When he comes to Ephesus, he ends up spending two years there. Some places he goes for a couple of weeks, some places for a couple of months. He goes to Ephesus for two years to build up the men and women there, to raise up elders there, to raise up deacons, to help them establish a health within the church, so that when he leaves they can continue to oversee, watch the flock, and advance the gospel accordingly, as Christ has called the church to do, to be light and salt to a lost and dying world. That’s the work he’s doing at this moment.

It talks about the power of his ministry, and I wish I could get into this. In verse 11, it gets right into the sons of Sceva. This is one of my favorite stories maybe in the whole New Testament but for sure in Acts. Let me just read a couple of things. During this time, the sons of Sceva… They’re itinerant Jewish exorcists. I don’t really know what that is. If you ever send me your résumé and that’s on it, I’m just throwing it right in the trash.

I have no idea what that is, other than that there was definitely some mysticism involved with it. They’re doing exorcisms, and they’re not doing it in such a way where they have any true authority with them. They try to invoke Jesus’ name. These guys are pretty sharp. Consider this for a second. They’ve seen the moving, the comings, the goings, of how the gospel has been transforming these people. They’ve taken note of it.

“Man, this ’name of Jesus’ stuff is pretty incredible. Did you see what Paul did? Did you see what his disciples did? Did you see how Apollos converted and how he preaches? Do you see the movement taking place in these people’s lives? Well, it’s not enough to convince me, but maybe I can use it. Maybe I can leverage it.” Here’s what happens. This is where you see syncretism begin to creep in.

Do you know what syncretism is? Syncretism is “Take a little of this, take a little of this, take a little of this, and try to mix it all together. As long as it’s palatable to me, by the way. It has to be palatable to me. I like what Islam offers here. I think I’m going to take this from Islam. I really love what’s offered here with New Age, plus those crystals are so pretty.

I’m going to take a little bit of this here. I love the meditation offered here in Eastern mysticism. And Jesus, he was a great teacher. He’s in history books. I think I’ll take a little bit about what Jesus was. He just loved everybody. I’m going to kind of pull it together, and that’s what I’m going to do.” These guys are sharp. They’ve seen the power of the gospel advance and change lives radically, and they say, “Well, let’s just tack on Jesus to what we do.

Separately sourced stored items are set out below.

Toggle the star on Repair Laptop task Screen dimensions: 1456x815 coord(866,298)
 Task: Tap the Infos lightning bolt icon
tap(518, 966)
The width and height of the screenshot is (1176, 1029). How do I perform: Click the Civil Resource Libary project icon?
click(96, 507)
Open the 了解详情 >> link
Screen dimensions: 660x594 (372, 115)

Let’s tack on the name of Jesus.”

So these sons of Sceva tack on the name of Jesus and try to do this exorcism, and it makes the demon furious. The demon literally says to them, “I know Jesus. I’ve heard of Paul. Who are you?” I could be stronger there with what he told them. Then he beats them naked. They weren’t naked when they got beaten. They were wearing clothes at some point and got beaten out of their clothes. Those are two different things. I mean, they were in clothes going into getting beat up, and they were beaten naked and ran off. They got handled and rebuked big time.

I want us to be careful here, because this isn’t just a story that has no relevance for us today. You don’t think there are multiple competing voices that would tell you, “Oh, take a little bit of this, take a little bit of this”? You don’t think in your flesh you look for things that are palatable that you want to submit to? Which, by the way, isn’t submission at all, because you agree with it from the get-go.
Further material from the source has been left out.